K-Nearest-Neighbors (KNN) search is a fundamental problem in many application domains such as database and data mining, information retrieval, machine learning, pattern recognition and plagiarism detection. Locality sensitive hash (LSH) is so far the most practical approximate KNN search algorithm for high dimensional data. Algorithms such as Multi-Probe LSH and LSH-Forest improve upon the basic LSH algorithm by varying hash bucket size dynamically at query time, so these two algorithms can answer different KNN queries adaptively. However, these two algorithms need a data access post-processing step after candidates' collection in order to get the final answer to the KNN query. In this thesis, Multi-Probe LSH with data access post-processing (Multi-Probe LSH with DAPP) algorithm and LSH-Forest with data access post-processing (LSH-Forest with DAPP) algorithm are improved by replacing the costly data access post-processing (DAPP) step with a much faster histogram-based post-processing (HBPP).
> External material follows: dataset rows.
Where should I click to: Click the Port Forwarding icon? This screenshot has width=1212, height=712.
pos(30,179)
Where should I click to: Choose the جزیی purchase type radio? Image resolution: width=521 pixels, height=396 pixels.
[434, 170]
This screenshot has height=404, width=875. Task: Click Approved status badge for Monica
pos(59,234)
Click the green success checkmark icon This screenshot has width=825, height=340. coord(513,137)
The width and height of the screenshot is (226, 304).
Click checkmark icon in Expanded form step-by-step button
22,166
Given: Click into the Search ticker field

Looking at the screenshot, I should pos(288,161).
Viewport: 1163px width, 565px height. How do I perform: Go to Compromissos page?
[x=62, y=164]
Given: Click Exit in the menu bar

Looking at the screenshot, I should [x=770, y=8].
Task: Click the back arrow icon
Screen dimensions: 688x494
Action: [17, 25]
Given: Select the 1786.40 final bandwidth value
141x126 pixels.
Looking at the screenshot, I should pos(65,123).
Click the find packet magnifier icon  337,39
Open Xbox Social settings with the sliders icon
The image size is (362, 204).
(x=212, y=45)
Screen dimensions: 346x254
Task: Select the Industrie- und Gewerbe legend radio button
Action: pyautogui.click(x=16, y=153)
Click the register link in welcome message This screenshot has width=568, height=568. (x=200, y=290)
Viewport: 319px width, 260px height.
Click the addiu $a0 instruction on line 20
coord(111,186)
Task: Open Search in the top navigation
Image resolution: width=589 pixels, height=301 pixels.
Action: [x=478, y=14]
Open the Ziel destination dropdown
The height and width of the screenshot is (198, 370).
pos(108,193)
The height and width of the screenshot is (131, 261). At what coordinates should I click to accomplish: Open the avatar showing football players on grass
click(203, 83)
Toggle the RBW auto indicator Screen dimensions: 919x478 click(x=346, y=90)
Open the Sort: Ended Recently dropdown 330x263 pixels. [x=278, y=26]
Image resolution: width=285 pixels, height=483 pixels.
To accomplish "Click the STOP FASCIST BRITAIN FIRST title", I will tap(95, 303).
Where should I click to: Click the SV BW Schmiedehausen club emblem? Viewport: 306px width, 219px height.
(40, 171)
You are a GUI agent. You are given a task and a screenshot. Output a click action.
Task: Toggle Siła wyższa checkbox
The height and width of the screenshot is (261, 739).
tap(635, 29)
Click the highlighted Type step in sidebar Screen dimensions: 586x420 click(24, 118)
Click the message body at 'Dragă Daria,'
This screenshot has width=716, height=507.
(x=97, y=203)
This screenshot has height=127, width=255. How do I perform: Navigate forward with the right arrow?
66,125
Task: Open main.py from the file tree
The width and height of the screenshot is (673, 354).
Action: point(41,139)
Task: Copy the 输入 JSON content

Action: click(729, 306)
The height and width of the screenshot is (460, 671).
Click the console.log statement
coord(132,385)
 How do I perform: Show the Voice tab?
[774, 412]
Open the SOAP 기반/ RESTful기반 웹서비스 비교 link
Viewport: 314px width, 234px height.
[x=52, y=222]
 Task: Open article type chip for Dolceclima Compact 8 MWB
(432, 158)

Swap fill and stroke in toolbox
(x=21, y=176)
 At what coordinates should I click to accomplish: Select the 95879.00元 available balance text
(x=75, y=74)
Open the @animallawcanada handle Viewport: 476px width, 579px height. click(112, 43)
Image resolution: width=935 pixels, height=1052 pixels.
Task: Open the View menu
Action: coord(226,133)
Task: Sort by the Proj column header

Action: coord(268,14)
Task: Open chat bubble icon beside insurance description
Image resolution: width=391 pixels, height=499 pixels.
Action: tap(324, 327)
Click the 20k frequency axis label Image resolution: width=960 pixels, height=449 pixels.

Two HBPP algorithms: LSH-Forest with HBPP and Multi- Probe LSH with HBPP are presented in this thesis, both of them achieve the three goals for KNN search in large scale high dimensional data set: high search quality, high time efficiency, high space efficiency. None of the previous KNN algorithms can achieve all three goals. More specifically, it is shown that HBPP algorithms can always achieve high search quality (as good as LSH-Forest with DAPP and Multi-Probe LSH with DAPP) with much less time cost (one to several orders of magnitude speedup) and same memory usage. It is also shown that with almost same time cost and memory usage, HBPP algorithms can always achieve better search quality than LSH-Forest with random pick (LSH-Forest with RP) and Multi-Probe LSH with random pick (Multi-Probe LSH with RP). Moreover, to achieve a very high search quality, Multi-Probe with HBPP is always a better choice than LSH-Forest with HBPP, regardless of the distribution, size and dimension number of the data set.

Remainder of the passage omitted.